Leave every picture out, and give again exactly the lines from the one containing "This screenshot has width=701, height=968." through the end of the listing.
(DATA TO USE)
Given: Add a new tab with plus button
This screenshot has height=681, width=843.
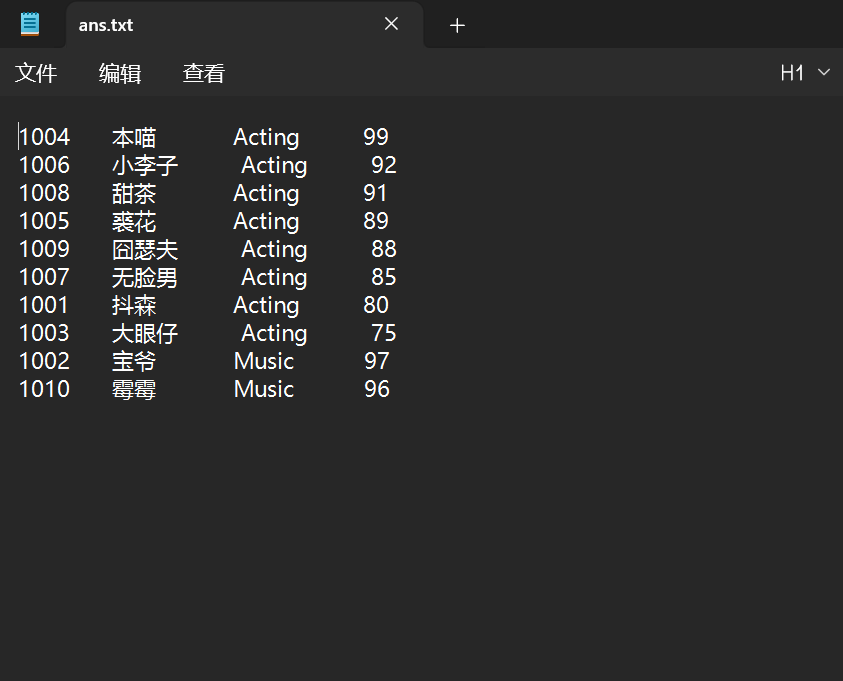Looking at the screenshot, I should [457, 25].
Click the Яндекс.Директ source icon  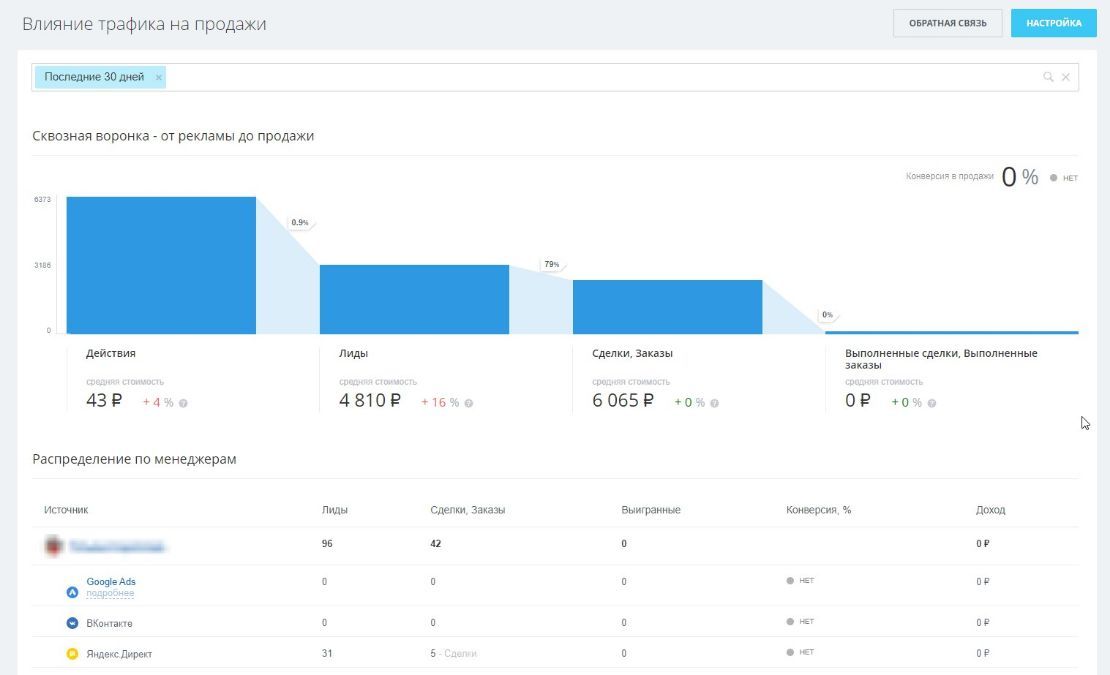click(72, 654)
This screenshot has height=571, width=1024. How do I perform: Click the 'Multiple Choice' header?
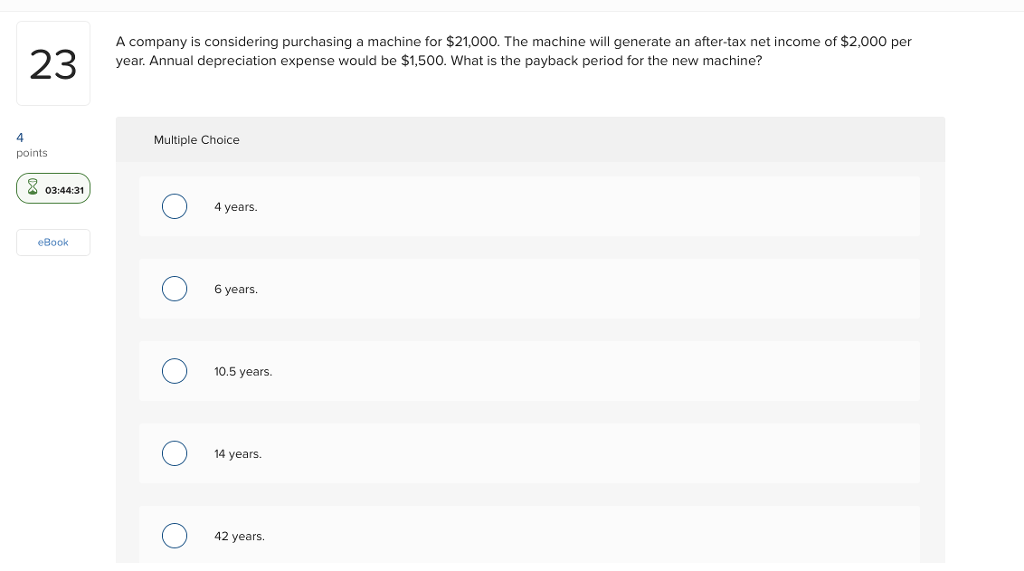coord(196,140)
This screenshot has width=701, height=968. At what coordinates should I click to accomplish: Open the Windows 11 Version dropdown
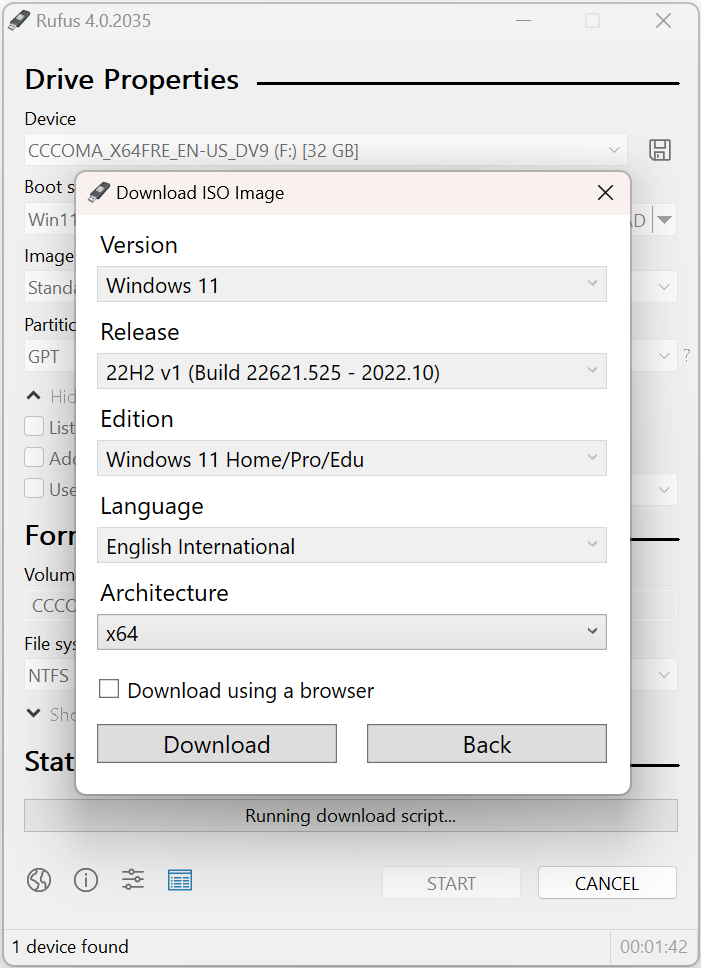click(x=352, y=285)
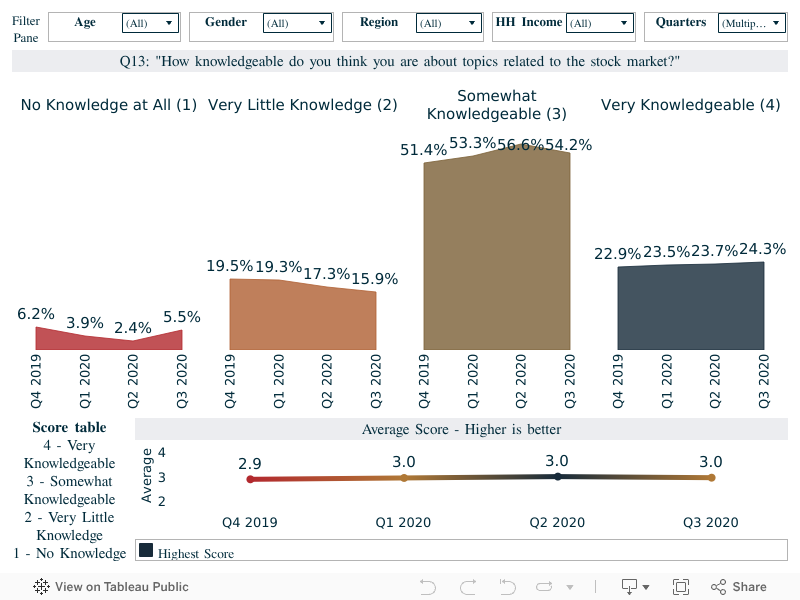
(End DATA TO USE)
• REPLY
This screenshot has width=701, height=968. At what coordinates should I click to accomplish: Open the Windows 11 Version dropdown
click(x=352, y=285)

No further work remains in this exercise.